→ **TEXT PASSAGE**
== == ==
Still, most doctors and therapists have not heard of the disease. In my current occupational therapy, interns from the local colleges who are completing their occupational therapy degrees have never heard of it – in class or in their books. This is rather unfortunate for me because I had to seek out the top hand surgeon in my region and request that he look at my case before deciding to take me on as a patient. Dr. L is very knowledgeable on the subject matter as he is one of the best hand surgeons in the country and has done a lot of research that is unable to be conducted at my laymen/patient level. Kienböck’s is listed as a rare bone disease due to the extremely low level of population affected. There are still fewer than 200,000 known cases in the U.S. alone.

Here’s an interesting tidbit: A study done on Kienböck’s disease could only be completed on 50 patients. I’m sure that every single one of them would be happy to know that their cases are all extremely different since Kienböck’s is no appendectomy. (Ha-ha, medical humor!) BUT, there have been interesting developments. Synthetic lunate replacements are NOT working. That’s what I find promising. There are some small developments that are helpful in determining what treatment procedures should be done. Since Kienböck’s is a highly degenerative bone disease, this could help people like me in the long run because this is not a cheap disease and it is life altering.
== == ==
→ **TASK STATEMENT**
Continue the first-person account of living with Kienböck's disease, starting right after its last sentence.
== == ==
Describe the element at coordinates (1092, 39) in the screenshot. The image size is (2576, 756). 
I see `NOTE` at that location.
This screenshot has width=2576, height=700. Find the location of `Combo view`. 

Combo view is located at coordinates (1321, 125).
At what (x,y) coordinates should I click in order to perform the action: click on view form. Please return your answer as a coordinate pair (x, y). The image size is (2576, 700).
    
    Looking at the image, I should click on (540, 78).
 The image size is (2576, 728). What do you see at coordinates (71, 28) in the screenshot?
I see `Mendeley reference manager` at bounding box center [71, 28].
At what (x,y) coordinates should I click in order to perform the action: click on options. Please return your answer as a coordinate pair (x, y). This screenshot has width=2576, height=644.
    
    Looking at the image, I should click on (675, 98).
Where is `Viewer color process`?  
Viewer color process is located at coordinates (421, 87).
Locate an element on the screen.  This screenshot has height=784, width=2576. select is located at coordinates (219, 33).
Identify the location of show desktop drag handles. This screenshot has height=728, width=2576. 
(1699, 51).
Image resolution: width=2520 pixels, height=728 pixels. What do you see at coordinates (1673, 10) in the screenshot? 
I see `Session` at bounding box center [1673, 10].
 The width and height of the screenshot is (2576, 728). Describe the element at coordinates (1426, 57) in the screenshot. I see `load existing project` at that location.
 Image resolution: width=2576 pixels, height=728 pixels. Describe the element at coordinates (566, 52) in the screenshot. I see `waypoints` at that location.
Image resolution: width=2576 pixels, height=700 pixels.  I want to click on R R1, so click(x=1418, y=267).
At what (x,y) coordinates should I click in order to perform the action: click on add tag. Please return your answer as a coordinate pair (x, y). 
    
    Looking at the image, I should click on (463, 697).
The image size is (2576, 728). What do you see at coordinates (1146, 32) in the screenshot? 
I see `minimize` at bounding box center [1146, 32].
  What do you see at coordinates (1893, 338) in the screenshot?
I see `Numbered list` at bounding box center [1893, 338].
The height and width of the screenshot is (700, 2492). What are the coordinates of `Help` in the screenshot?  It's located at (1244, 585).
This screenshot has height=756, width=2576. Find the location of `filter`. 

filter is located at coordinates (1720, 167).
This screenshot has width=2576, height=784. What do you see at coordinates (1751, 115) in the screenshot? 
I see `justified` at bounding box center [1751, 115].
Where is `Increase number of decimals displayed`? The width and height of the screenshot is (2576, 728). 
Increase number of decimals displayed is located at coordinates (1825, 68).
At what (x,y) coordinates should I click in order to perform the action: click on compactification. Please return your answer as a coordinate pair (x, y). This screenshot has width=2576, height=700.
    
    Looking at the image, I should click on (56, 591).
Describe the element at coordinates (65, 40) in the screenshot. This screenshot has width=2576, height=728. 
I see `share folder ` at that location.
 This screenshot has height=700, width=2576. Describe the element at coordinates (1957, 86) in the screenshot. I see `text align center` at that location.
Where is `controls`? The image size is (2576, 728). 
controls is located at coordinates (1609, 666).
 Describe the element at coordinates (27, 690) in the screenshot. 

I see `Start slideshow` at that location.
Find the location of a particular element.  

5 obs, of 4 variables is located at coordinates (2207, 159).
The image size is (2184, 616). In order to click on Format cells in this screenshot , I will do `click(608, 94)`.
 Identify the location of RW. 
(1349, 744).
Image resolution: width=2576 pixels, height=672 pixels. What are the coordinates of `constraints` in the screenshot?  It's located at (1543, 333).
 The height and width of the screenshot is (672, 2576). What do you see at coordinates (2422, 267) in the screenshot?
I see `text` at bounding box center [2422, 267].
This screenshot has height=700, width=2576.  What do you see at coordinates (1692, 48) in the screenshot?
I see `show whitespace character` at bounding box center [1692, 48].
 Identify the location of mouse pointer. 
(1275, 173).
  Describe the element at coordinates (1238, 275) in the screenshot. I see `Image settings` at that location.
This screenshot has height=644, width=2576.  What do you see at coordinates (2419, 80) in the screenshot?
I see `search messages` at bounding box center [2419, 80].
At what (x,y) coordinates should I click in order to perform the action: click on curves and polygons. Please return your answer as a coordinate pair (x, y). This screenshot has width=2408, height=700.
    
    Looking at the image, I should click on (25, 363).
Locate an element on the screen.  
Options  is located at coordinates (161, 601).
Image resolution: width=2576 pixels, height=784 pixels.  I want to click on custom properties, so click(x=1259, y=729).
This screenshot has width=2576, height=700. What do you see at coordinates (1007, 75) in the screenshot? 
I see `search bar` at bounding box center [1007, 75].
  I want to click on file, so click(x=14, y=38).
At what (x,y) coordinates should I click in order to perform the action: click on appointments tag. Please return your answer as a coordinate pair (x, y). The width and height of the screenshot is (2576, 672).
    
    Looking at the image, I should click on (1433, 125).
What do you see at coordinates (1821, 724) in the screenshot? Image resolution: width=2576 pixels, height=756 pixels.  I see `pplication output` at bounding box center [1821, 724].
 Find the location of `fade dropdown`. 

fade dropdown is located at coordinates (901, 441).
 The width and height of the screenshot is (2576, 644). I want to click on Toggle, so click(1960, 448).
== == ==
→ **RESPONSE TO THE TASK**
Dr. L is hoping that with my recent pedicled vascularized bone graft that the lunate can be saved, which is #1 priority with any Kienböck’s patient. The problem is that at some point, a large percentage of people with later stage Kienböck’s will have to have it removed or fused. Dr. L knows that my condition is bad and is very honest with me that my prognosis does not look good. I see his concern with my pain level as maintaining the state of the disease to where it is manageable. I agree, it needs to be managed.

The Adventures and Misadventures of Vacation 2014

I, Kienbock's Girl, have had several adventures and misadventures in the last few months.

My husband and I took my hard earned vacation time to go to Europe and spend time with our exchange daughter and her family. We planned since our daughter left us to visit her this year. Back in February, we bought tickets, and started planning a vacation that ended up taking the 4 months before to plan it out entirely ... and then of course we didn't stay on the schedule we created, but we never do as we add and delete as we go with the flow. So, we spent 2 lovely weeks with our daughter, and a week with her family. Overall, it was a very good vacation but I learned some things.

1. Always travel with the husband - do not fly alone.
2. Only fly with Iceland Air if you're going to Iceland. The seats are too tiny for a normal sized person let alone a 6'1" man with gigantic shoulders, they make you follow ridiculous overhead luggage sizes, and they don't feed you any food (you must pay) and give you drinks 2 times in an 8 hour flight.
3. When flying, attempt to find affordable seats in business or 1st class - or pay for a last minute upgrade if available.
4. When flying, even if the doctor tells you not to take it, take lots of ibuprofin.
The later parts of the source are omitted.